Странно, но упоминания об Агафье Ивановне и настойчивые поклоны ей, прекратившиеся в письмах Бурдина осенью 1864 года, вновь возвращаются весною 1865 года. "Наши кланяются тебе и Агафье Ивановне" (Апрель 1865 г.); "Что Агафья Ивановна?" (2 сентября 1865 г.); "Передай мое душевное пожелание доброго здоровья Агафье Ивановне" (18 марта 1866 г.). И Островский отвечает ему как ни в чем не бывало, по-семейному: "Любезнейший друг
По-видимому, Агафья Ивановна хворала не первый месяц. Считалось, что у нее открылась "водянка". Но Островский-то себя винил в ее болезни: ведь наши недуги так часто усилены и вкоренены глубоким нервным потрясением.
С осени 1866 года, когда Агафье Ивановне стало особенно худо, Марья Васильевна словно исчезла из его жизни: ни одного упоминания, ни одного письма. Он проводил бессонные ночи у постели больной своей подруги и с ужасом убеждался, что она слабеет день ото дня. О чем говорили они в эти последние недели, проведенные вместе? Кто знает. Но только он места себе не находил, чувствовал, что сам заболевает. "Я сам старею и постоянно нездоров", - писал он друзьям. "И нездоровится, и тоска"; "Здоровье мое из рук вон плохо"; "Я едва держу перо в руках" - такими признаниями заполнены его письма.
Все это тяжкое время днюет и ночует в его доме старый артист Иван Егорович Турчанинов, вечный компаньон по рыбной ловле на подмосковных прудах и речках. Иван Егорович, недавно уволенный Львовым из Малого театра, помогает ему ухаживать за больной и вообще скрашивает его дни. Бурдин зовет Турчанинова приехать к нему в Петербург, но Островский умоляет Бурдина: "Не отнимай его у меня, я в таком положении, что мне нужны близкие люди, а могу быть в еще худшем". И, по-видимому, в полной душевной разрухе он уговаривает самого Турчанинова не оставлять его одного, предчувствуя, что Агафье Ивановне остается жить считанные дни. "...Неужели он не видит,- жалуется на Ивана Егоровича Островский, - что меня может постигнуть одиночество и тогда он будет мне необходим, чтобы не дать мне сойти с ума" 8.

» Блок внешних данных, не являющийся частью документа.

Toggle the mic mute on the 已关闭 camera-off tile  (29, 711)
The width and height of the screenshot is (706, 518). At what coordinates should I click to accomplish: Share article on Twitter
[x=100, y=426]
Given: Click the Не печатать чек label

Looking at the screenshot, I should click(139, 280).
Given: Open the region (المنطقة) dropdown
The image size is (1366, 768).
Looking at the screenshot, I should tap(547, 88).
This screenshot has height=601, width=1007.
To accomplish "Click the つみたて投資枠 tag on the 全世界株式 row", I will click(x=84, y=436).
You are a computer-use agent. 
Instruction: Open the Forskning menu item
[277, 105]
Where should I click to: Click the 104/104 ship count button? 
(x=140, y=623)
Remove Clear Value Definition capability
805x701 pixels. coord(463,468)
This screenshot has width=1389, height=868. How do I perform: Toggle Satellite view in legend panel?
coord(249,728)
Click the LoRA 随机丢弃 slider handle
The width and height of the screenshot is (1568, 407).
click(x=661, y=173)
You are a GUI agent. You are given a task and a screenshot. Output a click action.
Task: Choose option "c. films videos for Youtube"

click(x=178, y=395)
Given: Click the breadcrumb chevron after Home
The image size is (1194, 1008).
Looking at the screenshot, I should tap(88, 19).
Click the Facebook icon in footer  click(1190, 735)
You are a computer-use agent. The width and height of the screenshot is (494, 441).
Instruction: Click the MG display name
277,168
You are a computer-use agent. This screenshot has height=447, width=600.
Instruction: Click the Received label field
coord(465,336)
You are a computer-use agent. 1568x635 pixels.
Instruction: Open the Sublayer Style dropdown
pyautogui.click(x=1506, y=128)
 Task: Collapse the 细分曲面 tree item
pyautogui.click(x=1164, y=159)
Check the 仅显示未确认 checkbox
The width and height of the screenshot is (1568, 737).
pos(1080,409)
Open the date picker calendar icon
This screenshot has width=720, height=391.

Агафья Ивановна умерла шестого марта 1867 года. Похоронив ее, Островский горевал безутешно. Теперь, когда ничего нельзя было поправить, еще яснее открылось ему, как крепко душевно связан он был с этой женщиной. Весь мир его дома, его бедственную молодость, его счастливые труды, его дружеский круг, его первые удачи и невзгоды - все она с ним делила. За открытый, прямой нрав друзья прозвали ее Марфой Посадницей. Но была в ней и такая бездна бескорыстной, кроткой, материнской и женской любви к нему, что горло перехватывало при одном воспоминании.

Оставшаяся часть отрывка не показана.